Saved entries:
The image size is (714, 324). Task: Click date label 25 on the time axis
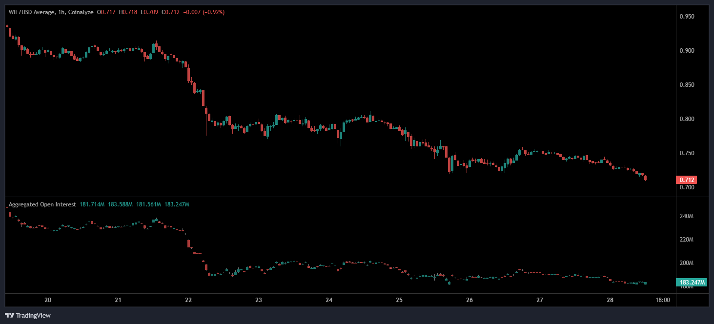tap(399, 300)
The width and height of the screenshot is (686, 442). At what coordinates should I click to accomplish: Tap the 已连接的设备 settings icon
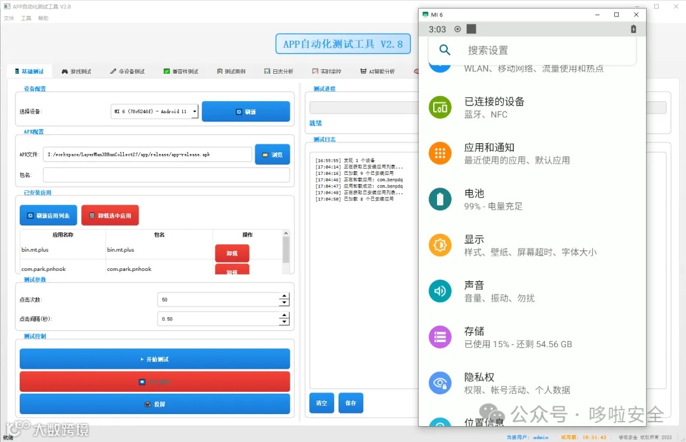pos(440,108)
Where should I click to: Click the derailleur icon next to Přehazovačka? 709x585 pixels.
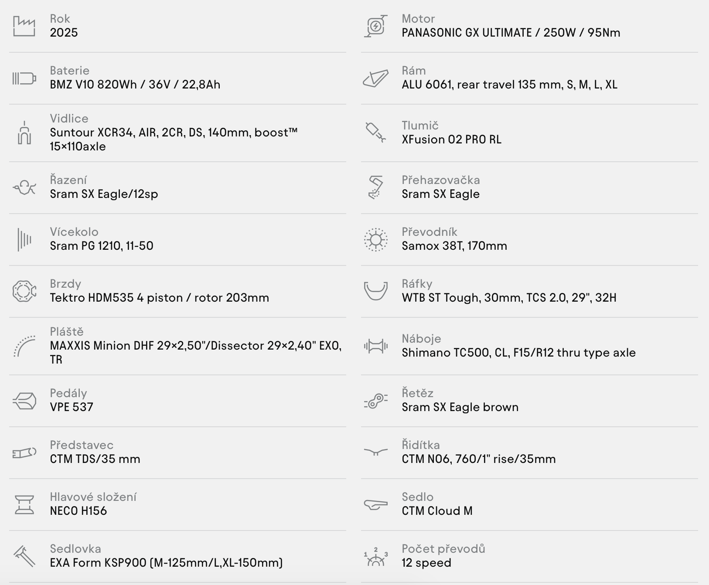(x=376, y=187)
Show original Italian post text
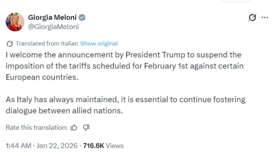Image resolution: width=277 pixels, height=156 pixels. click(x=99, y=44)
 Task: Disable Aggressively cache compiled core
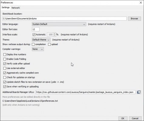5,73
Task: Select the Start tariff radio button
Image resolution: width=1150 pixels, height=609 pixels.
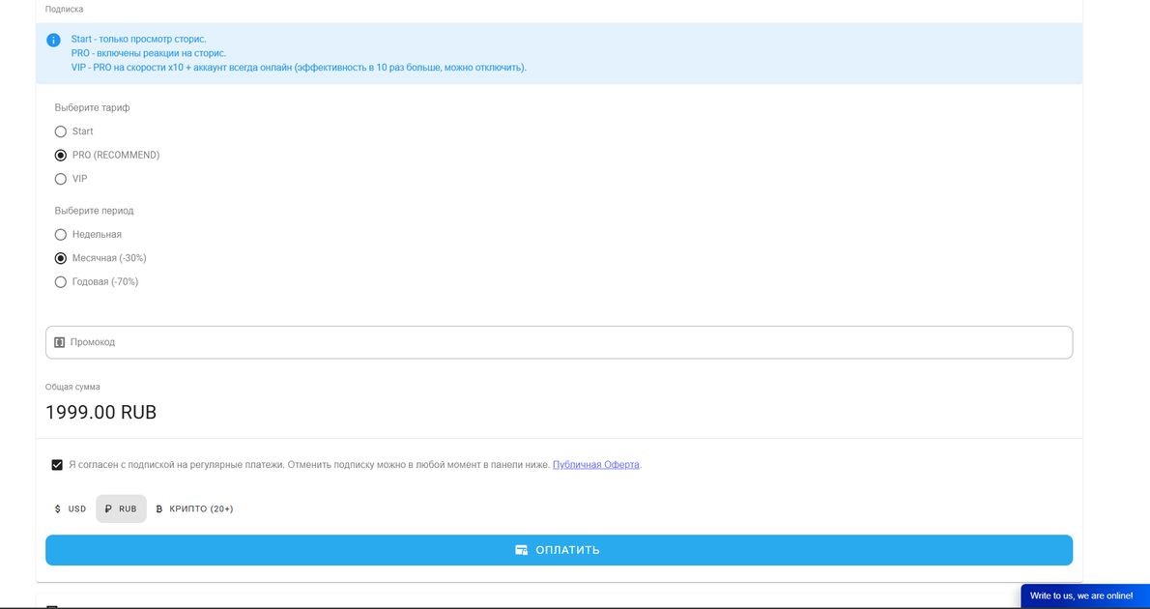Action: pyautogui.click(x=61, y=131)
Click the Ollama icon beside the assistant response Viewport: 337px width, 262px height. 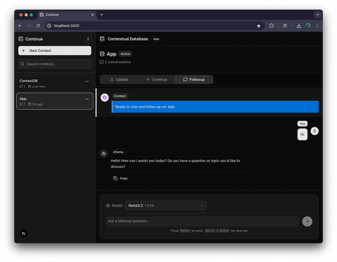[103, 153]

**Requirement:** Both ends included, copy word for word the lines from the top of the entries above through the line with "Task: Select the Start tariff radio button". No pictures.

**Task answer:**
The image size is (714, 324). Task: Click date label 25 on the time axis
tap(399, 300)
The width and height of the screenshot is (686, 442). At what coordinates should I click to accomplish: Tap the 已连接的设备 settings icon
pos(440,108)
Where should I click to: Click the derailleur icon next to Přehazovačka? 709x585 pixels.
(x=376, y=187)
Show original Italian post text
Image resolution: width=277 pixels, height=156 pixels. click(x=99, y=44)
 Task: Disable Aggressively cache compiled core
5,73
Task: Select the Start tariff radio button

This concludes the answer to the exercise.